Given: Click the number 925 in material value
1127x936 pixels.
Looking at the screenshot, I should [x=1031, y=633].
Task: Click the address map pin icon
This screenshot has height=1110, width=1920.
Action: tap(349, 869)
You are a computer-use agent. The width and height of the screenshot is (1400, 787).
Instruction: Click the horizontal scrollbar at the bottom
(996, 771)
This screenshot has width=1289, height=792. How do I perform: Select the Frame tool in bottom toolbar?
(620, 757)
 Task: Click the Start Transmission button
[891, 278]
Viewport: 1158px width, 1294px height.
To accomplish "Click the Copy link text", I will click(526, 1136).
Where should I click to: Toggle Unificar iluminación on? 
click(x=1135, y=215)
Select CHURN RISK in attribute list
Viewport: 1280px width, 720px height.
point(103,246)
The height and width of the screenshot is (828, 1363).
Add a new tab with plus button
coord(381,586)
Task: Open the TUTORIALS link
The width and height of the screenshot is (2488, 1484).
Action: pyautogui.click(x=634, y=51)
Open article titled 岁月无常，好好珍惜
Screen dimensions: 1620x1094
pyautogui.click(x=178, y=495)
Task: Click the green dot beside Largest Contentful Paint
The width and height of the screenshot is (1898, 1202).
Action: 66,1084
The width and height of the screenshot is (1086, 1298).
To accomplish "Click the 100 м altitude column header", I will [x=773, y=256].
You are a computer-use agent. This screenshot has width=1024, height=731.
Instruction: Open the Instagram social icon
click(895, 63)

+ + + + +

Please convert the rows between the line containing "Select CHURN RISK in attribute list" and the line containing "Action: 66,1084", inclusive, into a JSON list of strings with one string per line. Leave out blank lines.

[
  "Select CHURN RISK in attribute list",
  "Viewport: 1280px width, 720px height.",
  "point(103,246)",
  "The height and width of the screenshot is (828, 1363).",
  "Add a new tab with plus button",
  "coord(381,586)",
  "Task: Open the TUTORIALS link",
  "The width and height of the screenshot is (2488, 1484).",
  "Action: pyautogui.click(x=634, y=51)",
  "Open article titled 岁月无常，好好珍惜",
  "Screen dimensions: 1620x1094",
  "pyautogui.click(x=178, y=495)",
  "Task: Click the green dot beside Largest Contentful Paint",
  "The width and height of the screenshot is (1898, 1202).",
  "Action: 66,1084"
]